Lego is one of the most popular childhood toys ever created, and has an interesting process on how the bricks are created. They also provide a list of educational benefits people may not know about.
The first Lego bricks were created by Ole Kirk Christiansen in the 1940s. In creating the bricks, he wanted to recreate the stacking ability of regular blocks, but add more creative possibilities. The name Lego came from the Danish phrase leg godt, which translates to “play well” in English.
Building the Blocks
Lego bricks rely on injection molding products in building mass quantities and different shapes. The process begins with small granules of ABS brought by factories. These granules are then placed into silos and molding machines, heated at 450 Â°F. The heat produces a plastic liquid that is then placed into part molds, giving the bricks their shape and form.
As for the pain you experience when stepping on the bricks, ABS is the reason for their hard nature and quality control. A standard 2×2 piece of Lego can withstand 430 kilograms of pressure, making them sturdy and painful to tread on.

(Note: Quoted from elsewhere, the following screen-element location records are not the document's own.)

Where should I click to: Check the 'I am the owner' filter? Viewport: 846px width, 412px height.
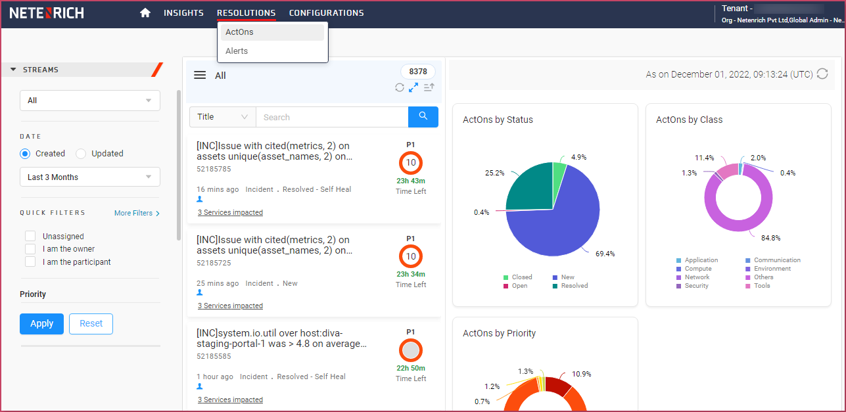(30, 248)
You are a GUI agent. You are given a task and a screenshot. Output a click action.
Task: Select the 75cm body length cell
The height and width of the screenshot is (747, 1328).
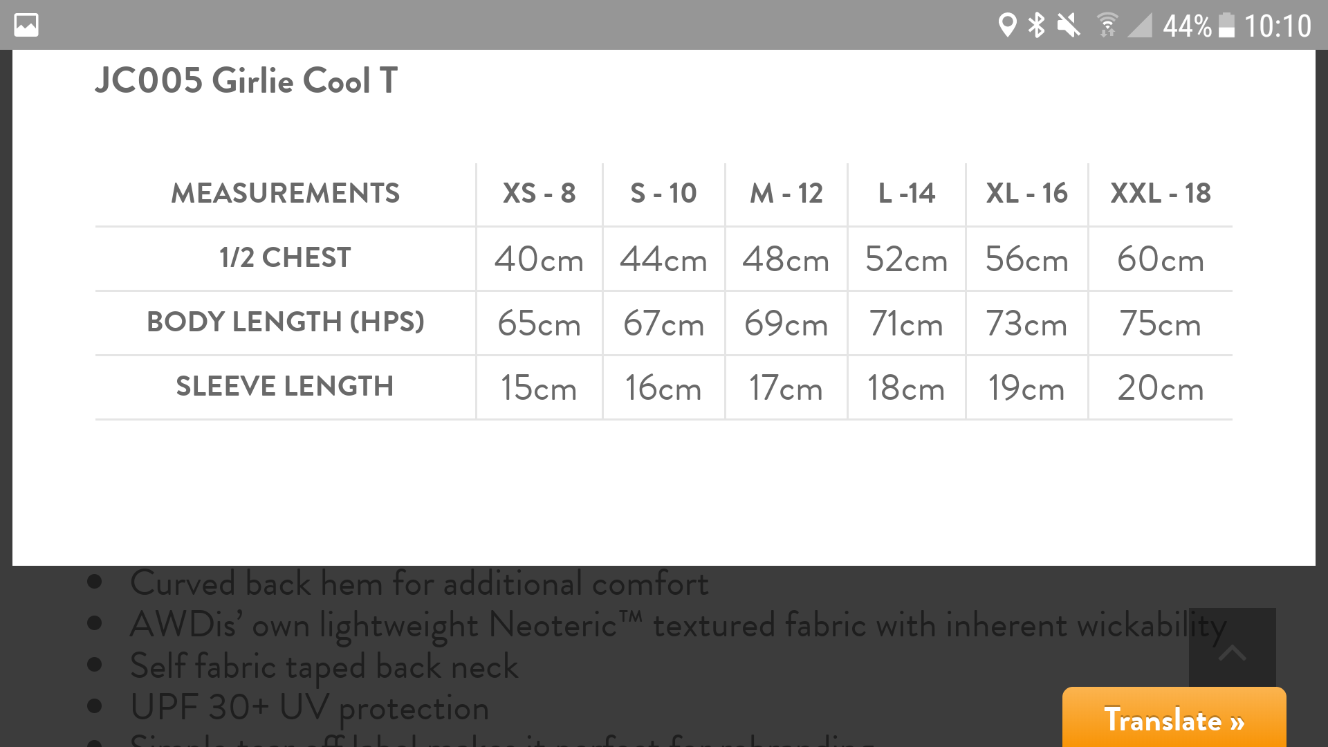(x=1160, y=324)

True to Christiansen’s vision, Lego blocks allowed for many possibilities and creative freedom. The nature on how Lego bricks were designed gave children hours of materializing their imagination and motor skills. The skills developed through Lego play include problem-solving ability, teamwork, and thinking three dimensionally. Today, Lego’s cross branding with other brand names, including well-known movie franchises, have caused criticism for switching creative play with step-by-step guides. On the bright side, the classic colored bricks are still available for those who want to flex their creativity.
The popularity and possibilities of Lego bricks have reached many parts of the world. The toys are integrated with educational curricula and available for use inside classrooms. The following are how children can learn from playing with Lego bricks:
Learning in a Fun Environment
The colors and interlocking nature of Legos have made learning more enjoyable for children. It also improves their critical listening skills and ability to follow instructions.
Thinking Three Dimensionally
Thinking beyond two dimensions is an important skill in fields like science and physics. This also teaches children to think beyond the box and improve their creativity.
Lego bricks encourage children to pick up more pieces and experiment with their minds. The physical aspect of creating with the bricks also improves their handling and control of objects.
Planning, Problem Solving, and Communication
Kids can learn planning skills when attempting to build a structure out of Lego bricks. They can also develop problem solving when they are working together in creating a physical manifestation of their imaginations.
Brick by Brick
Lego bricks are more than just the obstacles you avoid stepping on, but are toys that can develop learning and creativity. Their infinite possibilities allow children to learn development skills and explore the possibilities of their imaginations.